**** Extracted text ****

Jan S Marais: Flamboyant founder of Trust Bank
JAN S Marais, who has died in Cape Town at the age of 90, was a flamboyant, maverick businessman with an eye for the gap who changed the face of banking in South Africa when he founded Trust Bank in 1954.
He was only 35 at the time but already a well-known figure in the local business community. He was general manager of Federale Volksbeleggings and on the boards of several big companies.
But when he decided to venture into commercial banking he was told he did not stand a chance against major players like Standard Bank, Barclays, Nedbank and Volkskas.
He said he would beat them on customer service, a concept virtually unheard of, and certainly never practised, at the time.
“Have you ever found a business where people want to give you a million pounds but you close at 12.30 to go play golf?” he asked by way of illustrating his point that banking was ripe for a shakeup.
Not only did he keep his branches open longer, he dressed them in garish colours that were considered almost obscene by the stuffy banking community, and hired young, mini-skirted front-of-office staff to pull customers in.
“I want each customer to feel his arrival is the one event of the day we’ve all been waiting for,” he said.

****

Activity
Write out the stretch of the Jan S Marais obituary from "He was only" through "at the time.", word for word.

**** Listed records ****

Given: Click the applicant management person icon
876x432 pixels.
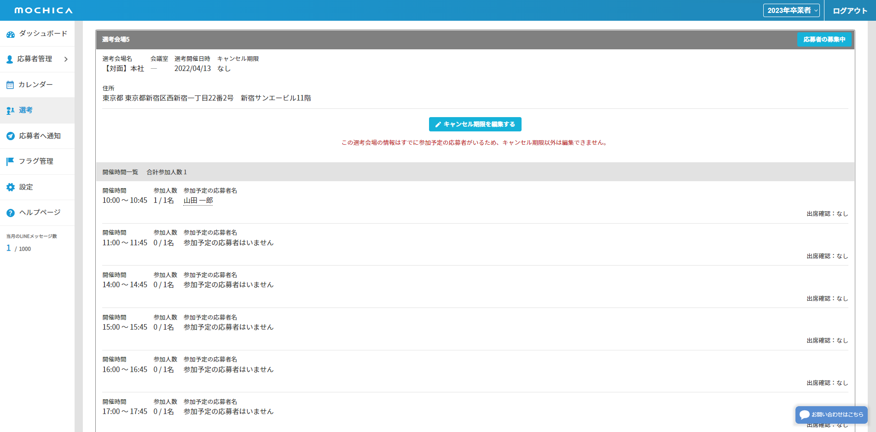Looking at the screenshot, I should point(10,59).
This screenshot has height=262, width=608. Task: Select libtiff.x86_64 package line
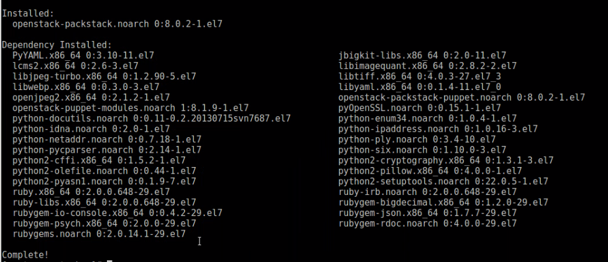(x=420, y=76)
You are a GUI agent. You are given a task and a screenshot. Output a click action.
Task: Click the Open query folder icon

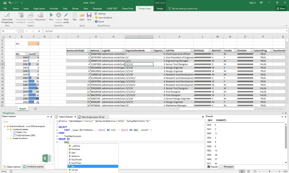pos(82,15)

****

Written solution
He was only 35 at the time but already a well-known figure in the local business community. He was general manager of Federale Volksbeleggings and on the boards of several big companies.
But when he decided to venture into commercial banking he was told he did not stand a chance against major players like Standard Bank, Barclays, Nedbank and Volkskas.
He said he would beat them on customer service, a concept virtually unheard of, and certainly never practised, at the time.